(Alıntı):
---------------

Nuh Köklü’nün katili, köpek-dövüşü organizatörü Erdoğan’dır. Evet görünür fail bir akıl hastasıdır. Yaşam dolu herkese, kıpırdayan her şeye karşı bir dövüş köpeği gibi gaddarca hislerle dolu olan bu hasta yaratık, tıpkı Erdoğan gibi bizim öznel tarihimizin hem kurbanı, hem de failidir Sanırım 1972 yılının yazıydı. Eski sahil yolundan minibüsle Arhavi’den, Rize’de bürokrat olarak çalışan babama […]
Nuh Köklü’nün katili, köpek-dövüşü organizatörü Erdoğan’dır. Evet görünür fail bir akıl hastasıdır. Yaşam dolu herkese, kıpırdayan her şeye karşı bir dövüş köpeği gibi gaddarca hislerle dolu olan bu hasta yaratık, tıpkı Erdoğan gibi bizim öznel tarihimizin hem kurbanı, hem de failidir
Sanırım 1972 yılının yazıydı. Eski sahil yolundan minibüsle Arhavi’den, Rize’de bürokrat olarak çalışan babama gidiyorum. O zaman bu yol, Karadeniz Sahil Yolu cinayeti işlenmeden önce, yaklaşık 1 saat süren çok güzel bir yoldu. Bir tarafta ağaçlarla kaplanmış yemyeşil dik yamaçlar, diğer tarafta ise Karadeniz’in, tıknaz, sert dalgaları; yol bazen, Ruslardan kalma olduğu söylenen eski yolla birleşir, çay tarlalarının ve ormanların içinden, tepelerin etrafında dolanırdı.
Sanırım Vice’yi (yeni adıyla Fındıklı) geçtikten sonra Atina’ya (yeni adıyla Pazar) varmadan önce önümüzdeki tepenin yamacından aşağıya, yola doğru yuvarlanır gibi koşan bir erkek gördük. Kan ter içinde yamacı inip, yolun karşısına geçerek minibüse zamanında yetişti. Minibüse bindiğinde ilk sözü; “Kayınpederi vurdum” oldu.

---------------

(Kaynak kesiti):
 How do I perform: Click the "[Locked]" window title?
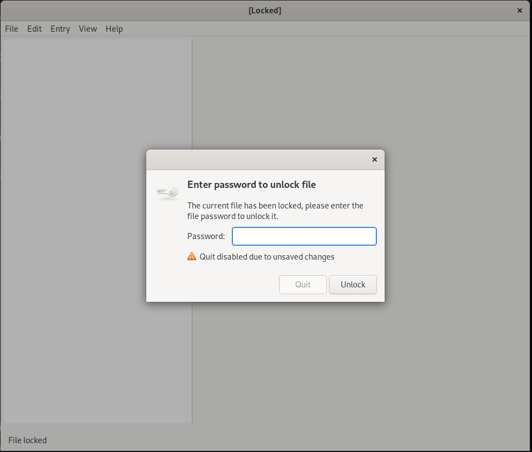[265, 11]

---------------

(Görev koşulları):
Alıntıdaki “Sanırım 1972 yılının yazıydı.” sözleriyle başlayan paragrafı, temel bilgilerini koruyarak madde işaretli bir liste biçiminde yeniden yazın.

(Eksiksiz yanıt):
- Anlatıcı, tahminine göre 1972 yazında Arhavi'den Rize'de bürokrat olarak çalışan babasına, eski sahil yolundan minibüsle gidiyor.
- O dönemde, Karadeniz Sahil Yolu cinayeti işlenmeden önce, bu yol yaklaşık 1 saat süren çok güzel bir yoldu.
- Yolun bir yanında ağaçlarla kaplı yemyeşil dik yamaçlar, öbür yanında Karadeniz'in tıknaz, sert dalgaları vardı.
- Yol zaman zaman Ruslardan kaldığı söylenen eski yolla birleşir, çay tarlalarının ve ormanların içinden geçerek tepelerin çevresinde dolanırdı.